Data Science Lessons from The Coronavirus

As I write this blog, we are still in the early stages of the coronavirus crisis. It is a scary situation which has caused hoarding, panic, fake news, lies, stock market turmoil and irrational behaviors. All indications suggest we will survive this crisis, but it is truly not one of mankind’s best moments.

But learnings abound in all situations, so let me share what data science lessons we can take away from this crisis so that we may better manage the next one.

Lesson #1: Importance of Data Quality and Transparency

One cannot make sound business or policy decisions without high quality, trusted data. And to get obtain such, we must have confidence and transparency into the sources of the data. For example, to understand the coronavirus fatality rate requires good data on the numerator (“Number of Fatalities”) and the denominator (“Number of Infected”). The numerator, “Number of Fatalities”, seems to be a fairly reliable number (though one must always be prepared to challenge the data sources because there may be reasons to withhold accurate numbers). However, the denominator, “Number of Infected”, is totally a guess at this point because most countries (including the USA) have not started to do testing at scale.

Consequently, to insinuate a fatality rate (I’ve heard numbers as high as 4.5%) is dangerous until one has more accurate and trusted numbers.

Lesson #2: How You Present the Data Matters

Careful consideration needs to be given to how one can present the data in the most unbiased way possible. For example, in Figure #1 the aggregated view of coronavirus cases (on the left) seems to indicate that the number of cases is escalating in South Korea. However, the chart on the right side of Figure #1 (new cases only) would seem to indicate that we might have actually reached a peak in the new cases in South Korea.
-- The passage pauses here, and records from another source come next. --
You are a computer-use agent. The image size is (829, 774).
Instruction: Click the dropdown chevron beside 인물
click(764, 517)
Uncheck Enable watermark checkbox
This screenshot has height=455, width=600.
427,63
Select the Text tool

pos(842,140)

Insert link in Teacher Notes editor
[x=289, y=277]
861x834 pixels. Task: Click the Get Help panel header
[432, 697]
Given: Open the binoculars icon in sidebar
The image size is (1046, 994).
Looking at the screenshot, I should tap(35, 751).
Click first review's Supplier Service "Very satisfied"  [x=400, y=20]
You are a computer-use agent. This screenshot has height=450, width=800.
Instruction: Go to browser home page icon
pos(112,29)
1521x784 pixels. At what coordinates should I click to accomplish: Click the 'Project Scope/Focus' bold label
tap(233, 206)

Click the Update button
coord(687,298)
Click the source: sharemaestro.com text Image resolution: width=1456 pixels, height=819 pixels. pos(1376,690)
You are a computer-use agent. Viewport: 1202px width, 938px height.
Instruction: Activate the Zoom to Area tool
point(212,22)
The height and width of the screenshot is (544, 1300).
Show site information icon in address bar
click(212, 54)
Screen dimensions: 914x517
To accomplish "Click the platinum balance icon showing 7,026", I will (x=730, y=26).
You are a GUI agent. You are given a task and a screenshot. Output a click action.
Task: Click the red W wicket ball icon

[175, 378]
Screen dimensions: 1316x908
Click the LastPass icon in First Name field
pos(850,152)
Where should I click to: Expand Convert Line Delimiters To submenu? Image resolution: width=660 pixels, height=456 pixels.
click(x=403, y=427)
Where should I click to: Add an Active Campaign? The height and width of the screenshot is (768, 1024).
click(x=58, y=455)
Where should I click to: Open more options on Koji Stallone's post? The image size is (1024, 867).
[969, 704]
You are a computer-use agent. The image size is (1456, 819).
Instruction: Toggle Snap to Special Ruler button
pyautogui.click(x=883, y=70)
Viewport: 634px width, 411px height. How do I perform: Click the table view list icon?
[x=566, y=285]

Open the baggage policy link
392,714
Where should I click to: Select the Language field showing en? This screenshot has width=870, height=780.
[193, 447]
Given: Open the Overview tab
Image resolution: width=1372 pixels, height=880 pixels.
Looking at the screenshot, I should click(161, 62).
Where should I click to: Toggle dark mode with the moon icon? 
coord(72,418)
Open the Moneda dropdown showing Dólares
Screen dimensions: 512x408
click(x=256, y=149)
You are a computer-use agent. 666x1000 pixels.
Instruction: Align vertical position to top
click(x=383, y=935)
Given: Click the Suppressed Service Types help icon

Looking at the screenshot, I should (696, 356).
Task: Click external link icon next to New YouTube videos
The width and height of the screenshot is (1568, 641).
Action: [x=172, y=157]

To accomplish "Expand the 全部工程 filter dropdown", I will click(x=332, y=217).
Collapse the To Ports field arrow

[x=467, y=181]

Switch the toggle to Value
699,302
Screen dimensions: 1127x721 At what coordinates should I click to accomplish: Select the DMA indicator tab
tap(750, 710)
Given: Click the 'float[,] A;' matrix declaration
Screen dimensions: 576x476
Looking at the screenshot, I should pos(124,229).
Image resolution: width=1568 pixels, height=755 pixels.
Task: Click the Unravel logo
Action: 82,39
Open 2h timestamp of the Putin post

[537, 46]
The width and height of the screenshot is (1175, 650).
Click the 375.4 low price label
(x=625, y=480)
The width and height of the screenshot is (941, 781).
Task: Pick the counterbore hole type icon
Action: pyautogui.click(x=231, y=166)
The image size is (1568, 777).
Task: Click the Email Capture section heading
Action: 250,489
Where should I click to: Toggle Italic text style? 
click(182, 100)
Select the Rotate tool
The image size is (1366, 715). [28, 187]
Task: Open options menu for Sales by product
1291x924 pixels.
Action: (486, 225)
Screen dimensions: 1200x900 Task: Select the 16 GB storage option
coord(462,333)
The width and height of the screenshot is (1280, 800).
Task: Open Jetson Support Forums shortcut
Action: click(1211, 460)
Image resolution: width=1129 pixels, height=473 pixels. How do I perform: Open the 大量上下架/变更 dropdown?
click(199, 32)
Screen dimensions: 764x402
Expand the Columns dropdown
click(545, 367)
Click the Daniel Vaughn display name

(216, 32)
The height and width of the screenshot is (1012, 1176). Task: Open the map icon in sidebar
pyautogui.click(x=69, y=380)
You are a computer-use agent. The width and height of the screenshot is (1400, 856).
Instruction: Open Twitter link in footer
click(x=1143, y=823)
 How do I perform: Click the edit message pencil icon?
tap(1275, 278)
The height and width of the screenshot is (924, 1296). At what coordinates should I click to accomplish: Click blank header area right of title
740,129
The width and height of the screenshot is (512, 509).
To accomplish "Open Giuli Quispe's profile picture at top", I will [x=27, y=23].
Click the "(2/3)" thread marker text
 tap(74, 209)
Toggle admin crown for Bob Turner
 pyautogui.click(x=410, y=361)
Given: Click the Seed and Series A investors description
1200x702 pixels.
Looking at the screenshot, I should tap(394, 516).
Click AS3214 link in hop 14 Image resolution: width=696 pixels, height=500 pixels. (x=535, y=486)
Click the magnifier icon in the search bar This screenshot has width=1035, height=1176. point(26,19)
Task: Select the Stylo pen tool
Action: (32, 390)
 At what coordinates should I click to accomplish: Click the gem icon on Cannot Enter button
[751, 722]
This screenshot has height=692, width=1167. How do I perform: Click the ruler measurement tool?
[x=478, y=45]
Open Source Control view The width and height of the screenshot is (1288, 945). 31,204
Note: I selected South Korea because they seem to be one country that is testing for the coronavirus at scale.

Again, to ensure that the data is presented from an unbiased perspective, be prepared to present the data in multiple ways to help the decision makers make informed decisions.

Lesson #3: Create Analytic Scores to Make Informed Decisions

One thing that we are learning is that the coronavirus impacts different people in different ways; that some folks are more susceptible to the virus than others. For example, the elderly with respiratory problems seem to be the most vulnerable to it.

Consequently, seeking out and drilling into the granular dimensions of the data is required to make informed decisions pertaining to who specifically should be quarantined, and the prioritization as to whom should receive the first vaccines when its available. One could easily create a Coronavirus Fatality Score to help make those containment, allocation and prioritization decisions.

Lesson #4: Understanding the Costs of False Positives and False Negatives

When one has incomplete data and is trying to buy some time in order to get more complete, accurate and trusted numbers, then the best thing that one can do is to make decisions based upon the costs of False Positives and False Negatives.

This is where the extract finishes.